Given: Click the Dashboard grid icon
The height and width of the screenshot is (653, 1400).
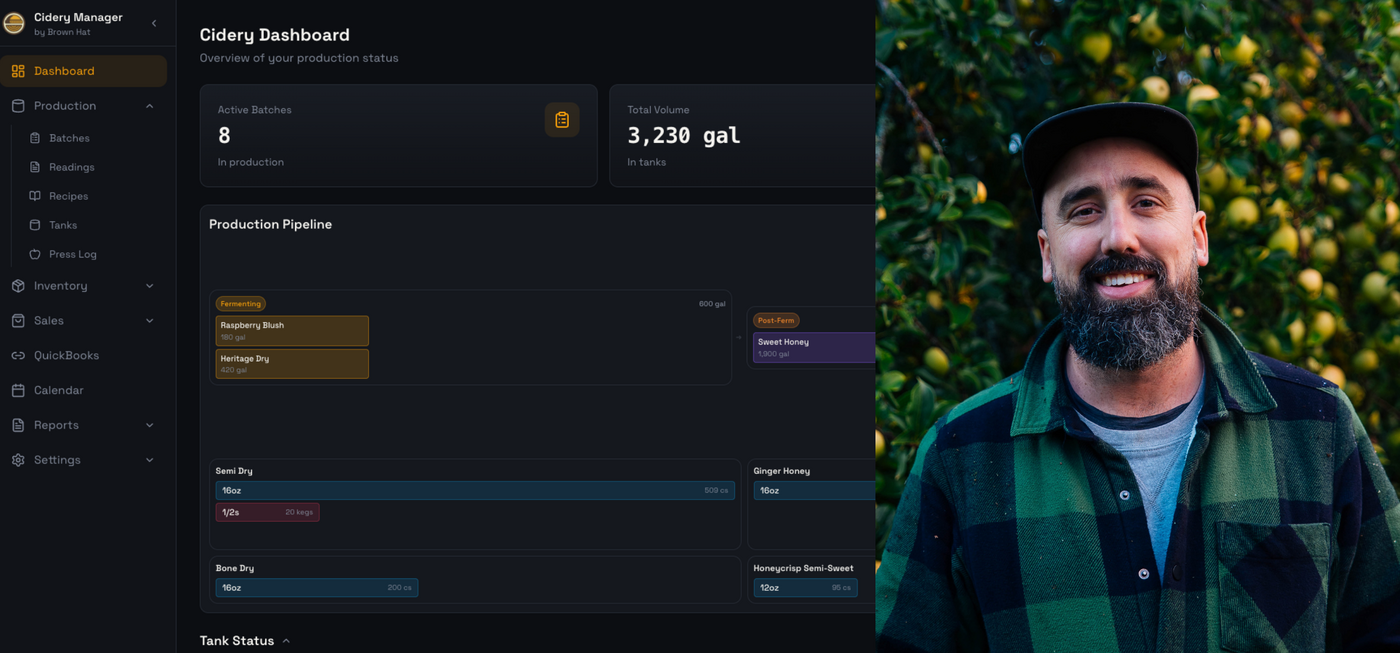Looking at the screenshot, I should pyautogui.click(x=18, y=71).
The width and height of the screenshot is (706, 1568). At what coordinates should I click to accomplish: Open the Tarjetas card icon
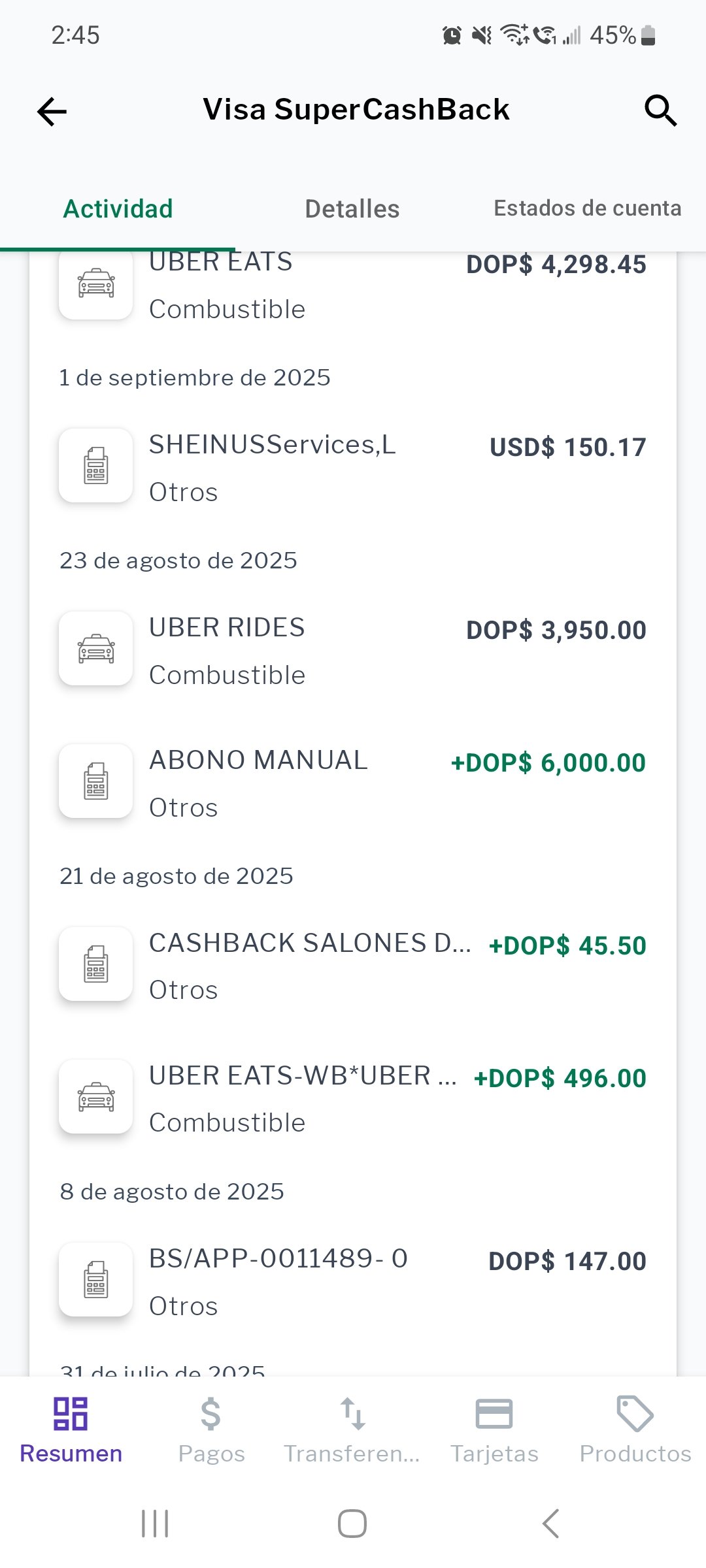pos(494,1414)
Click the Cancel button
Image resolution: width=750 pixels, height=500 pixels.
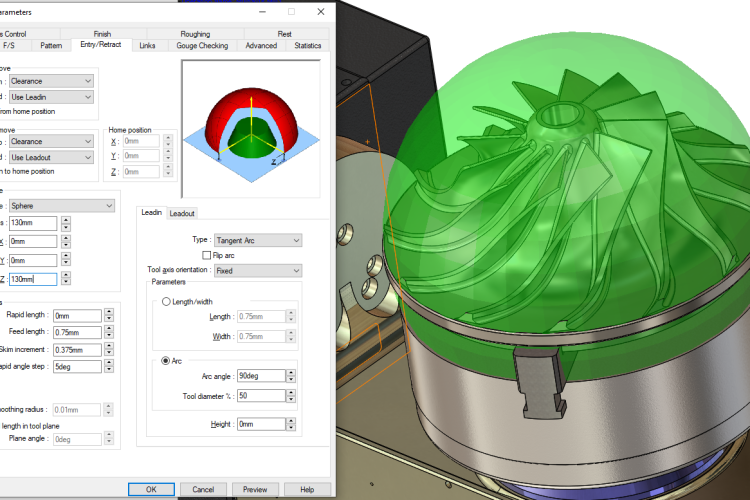click(203, 489)
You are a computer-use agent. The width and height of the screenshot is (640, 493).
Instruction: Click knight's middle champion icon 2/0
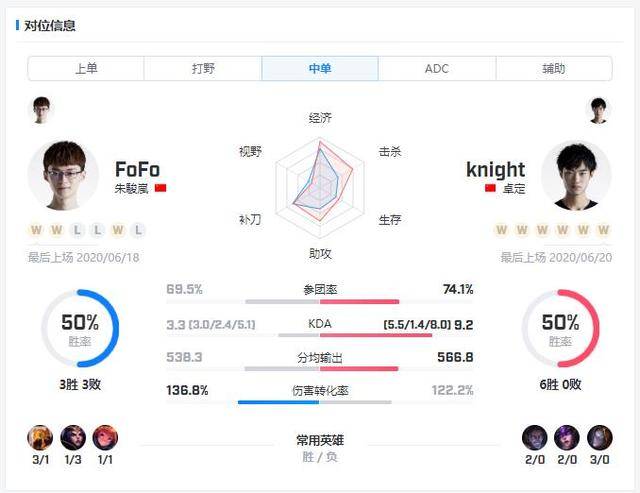567,438
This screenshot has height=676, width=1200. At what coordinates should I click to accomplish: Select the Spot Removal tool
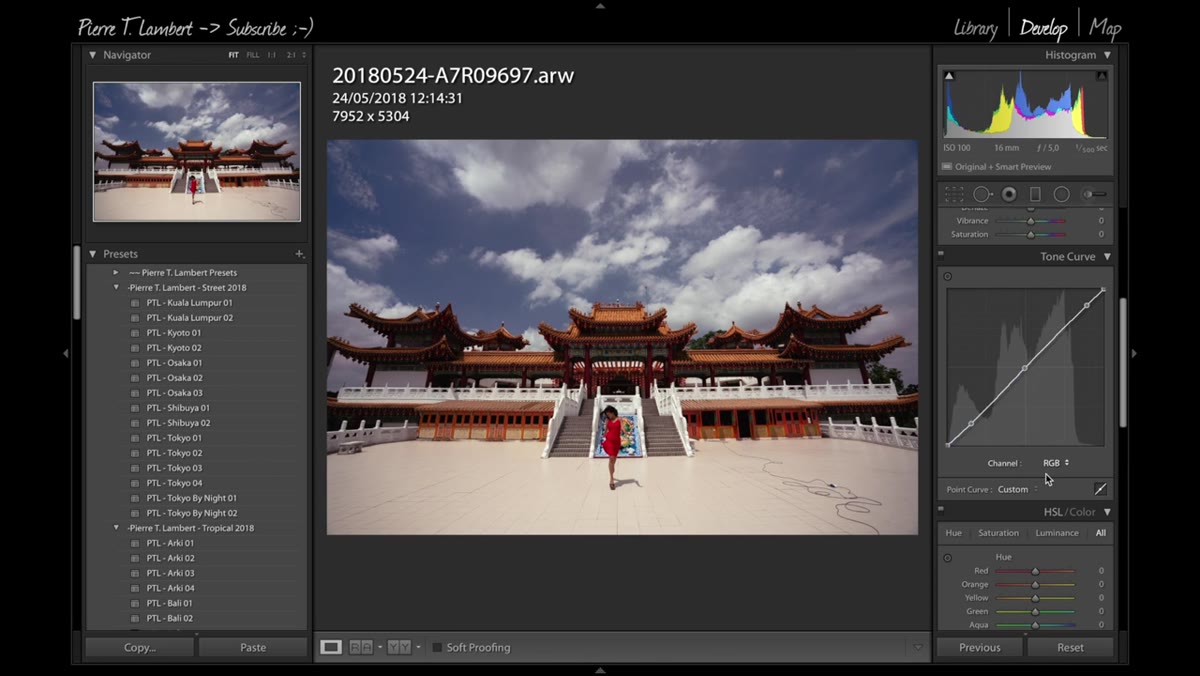(982, 194)
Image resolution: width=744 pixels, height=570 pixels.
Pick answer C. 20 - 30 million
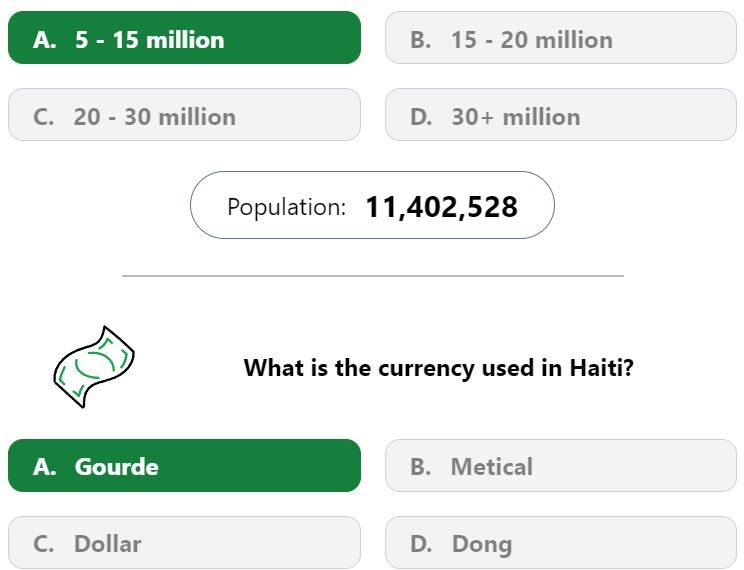pyautogui.click(x=185, y=114)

::::::::::

_Your assignment_
Beginning with the line that holds "The width and height of the screenshot is (706, 1568).", write out exactly the lines down to the end of the material above, and no others. Pictures are not part of the copy.

_Output below_
The width and height of the screenshot is (706, 1568). At what coordinates should I click to accomplish: Open the Tarjetas card icon
pos(494,1414)
Click the Cancel button
Image resolution: width=750 pixels, height=500 pixels.
click(203, 489)
You are a computer-use agent. The width and height of the screenshot is (640, 493).
Instruction: Click knight's middle champion icon 2/0
567,438
This screenshot has height=676, width=1200. At what coordinates should I click to accomplish: Select the Spot Removal tool
(982, 194)
Image resolution: width=744 pixels, height=570 pixels.
Pick answer C. 20 - 30 million
pyautogui.click(x=185, y=114)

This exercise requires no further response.